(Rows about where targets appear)
⁂

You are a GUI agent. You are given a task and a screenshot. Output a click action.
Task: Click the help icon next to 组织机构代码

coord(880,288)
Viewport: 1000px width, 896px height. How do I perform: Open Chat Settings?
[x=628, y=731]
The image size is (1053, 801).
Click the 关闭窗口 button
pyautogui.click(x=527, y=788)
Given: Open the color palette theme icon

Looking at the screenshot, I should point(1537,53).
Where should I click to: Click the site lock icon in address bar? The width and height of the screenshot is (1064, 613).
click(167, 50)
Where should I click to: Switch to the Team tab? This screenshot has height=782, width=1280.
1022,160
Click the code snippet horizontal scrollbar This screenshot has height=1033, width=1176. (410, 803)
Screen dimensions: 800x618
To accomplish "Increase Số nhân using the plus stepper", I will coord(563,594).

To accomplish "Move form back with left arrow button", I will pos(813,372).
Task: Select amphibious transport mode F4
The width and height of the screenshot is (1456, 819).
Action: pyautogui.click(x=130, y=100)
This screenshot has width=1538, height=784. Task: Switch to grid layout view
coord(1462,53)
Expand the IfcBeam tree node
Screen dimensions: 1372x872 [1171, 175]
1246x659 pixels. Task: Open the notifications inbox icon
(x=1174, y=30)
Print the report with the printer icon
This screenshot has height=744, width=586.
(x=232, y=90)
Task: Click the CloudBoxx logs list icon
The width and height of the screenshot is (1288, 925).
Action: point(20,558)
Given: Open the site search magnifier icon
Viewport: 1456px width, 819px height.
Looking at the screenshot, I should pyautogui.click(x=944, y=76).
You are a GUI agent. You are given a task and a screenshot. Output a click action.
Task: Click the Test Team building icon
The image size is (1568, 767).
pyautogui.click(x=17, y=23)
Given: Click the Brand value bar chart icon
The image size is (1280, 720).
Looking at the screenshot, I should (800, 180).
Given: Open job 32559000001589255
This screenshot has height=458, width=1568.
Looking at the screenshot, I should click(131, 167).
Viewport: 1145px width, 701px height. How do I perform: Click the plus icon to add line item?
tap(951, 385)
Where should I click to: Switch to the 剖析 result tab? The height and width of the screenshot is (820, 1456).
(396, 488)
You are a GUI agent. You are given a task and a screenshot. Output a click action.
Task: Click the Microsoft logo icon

⁂

_WHAT YOU ARE ASKED TO DO_. Copy all of the records above, keeping every line and character unchanged.

_PROBLEM SOLUTION_.
You are a GUI agent. You are given a task and a screenshot. Output a click action.
Task: Click the help icon next to 组织机构代码

coord(880,288)
Viewport: 1000px width, 896px height. How do I perform: Open Chat Settings?
[x=628, y=731]
The image size is (1053, 801).
Click the 关闭窗口 button
pyautogui.click(x=527, y=788)
Given: Open the color palette theme icon

Looking at the screenshot, I should point(1537,53).
Where should I click to: Click the site lock icon in address bar? The width and height of the screenshot is (1064, 613).
click(167, 50)
Where should I click to: Switch to the Team tab? This screenshot has height=782, width=1280.
1022,160
Click the code snippet horizontal scrollbar This screenshot has height=1033, width=1176. (410, 803)
Screen dimensions: 800x618
To accomplish "Increase Số nhân using the plus stepper", I will coord(563,594).

To accomplish "Move form back with left arrow button", I will pos(813,372).
Task: Select amphibious transport mode F4
The width and height of the screenshot is (1456, 819).
Action: pyautogui.click(x=130, y=100)
This screenshot has width=1538, height=784. Task: Switch to grid layout view
coord(1462,53)
Expand the IfcBeam tree node
Screen dimensions: 1372x872 [1171, 175]
1246x659 pixels. Task: Open the notifications inbox icon
(x=1174, y=30)
Print the report with the printer icon
This screenshot has height=744, width=586.
(x=232, y=90)
Task: Click the CloudBoxx logs list icon
The width and height of the screenshot is (1288, 925).
Action: point(20,558)
Given: Open the site search magnifier icon
Viewport: 1456px width, 819px height.
Looking at the screenshot, I should pyautogui.click(x=944, y=76).
You are a GUI agent. You are given a task and a screenshot. Output a click action.
Task: Click the Test Team building icon
The image size is (1568, 767).
pyautogui.click(x=17, y=23)
Given: Click the Brand value bar chart icon
The image size is (1280, 720).
Looking at the screenshot, I should (800, 180).
Given: Open job 32559000001589255
This screenshot has height=458, width=1568.
Looking at the screenshot, I should click(131, 167).
Viewport: 1145px width, 701px height. How do I perform: Click the plus icon to add line item?
tap(951, 385)
Where should I click to: Switch to the 剖析 result tab? The height and width of the screenshot is (820, 1456).
(396, 488)
You are a GUI agent. You are given a task and a screenshot. Output a click action.
Task: Click the Microsoft logo icon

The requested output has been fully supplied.